Les Salaire des magistrats municipaux en bonne voie

Les magistrats municipaux font pression pour que le problème trouve une issue rapide.

En tournée parlementaire du 13 au 15 juillet dernier, les sénateurs du Nord-Ouest ont été interpellés par les maires sur ce que fait le Sénat pour l’aboutissement des textes de loi sur le salaire des magistrats municipaux. Dans la région du Sud-Ouest, c’est durant la tenue de l’assemblée générale de l’antenne régionale de leur association, Communes et villes unies du Cameroun (CVUC), vendredi 17 juillet dernier, que les édiles de cette région ont aussi posé le problème. Rappelant que la rémunération des maires et de leurs adjoints est contenue dans les dispositions de l’article 67 de la loi n°2004/018 du 22 juillet 2004 fixant les règles applicables aux communes. En d’autres termes, il s’agit d’un problème qui concerne toutes les 360 communes du pays.
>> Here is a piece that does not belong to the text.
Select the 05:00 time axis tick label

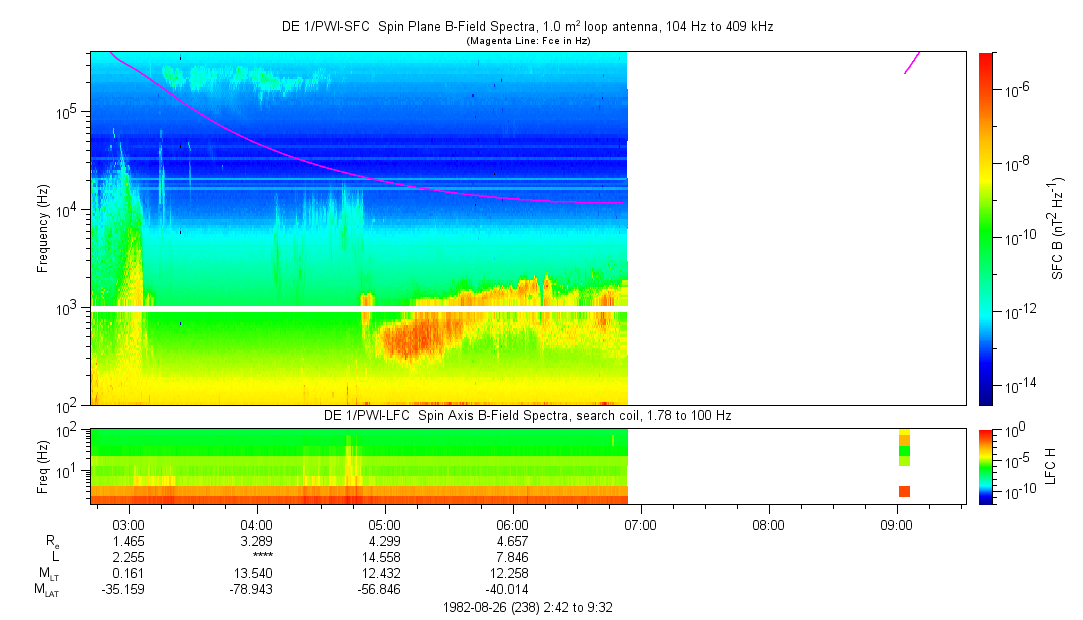click(x=385, y=524)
En avril 2014, répondant à une question orale à l’hémicycle de Ngoa-Ekellé, le ministre de l’Administration territoriale et de la Décentralisation, René Emmanuel Sadi, précisait que le gouvernement allait inscrire au budget 2014, dans le cadre de la Dotation générale de la décentralisation, des crédits pour la prise en charge de la rémunération des magistrats municipaux. «Cette question trouvera dans les plus brefs délais, une solution appropriée, dès que les textes réglementaires nécessaires seront pris », poursuivait alors le Minatd. Plus d’un an après, des sources proches du Minatd, révèlent que la question du salaire des maires et de leurs adjoints est en voie de connaître une issue. La préparation du projet de décret d’application y relatif « est achevée depuis plusieurs mois et le texte est déjà acheminé à la sanction de la haute hiérarchie », affirme un responsable proche du dossier. Un message qui passerait visiblement, rien qu’à voir le déploiement et l’engagement mis par les sénateurs du Nord-Ouest pour rassurer les maires de cette région. Ou encore la prise de position ferme des maires du Sud-Ouest, la semaine dernière, rejetant toute idée d’entrée en grève comme moyen de pression afin que la solution à leur problème de salaire soit trouvée.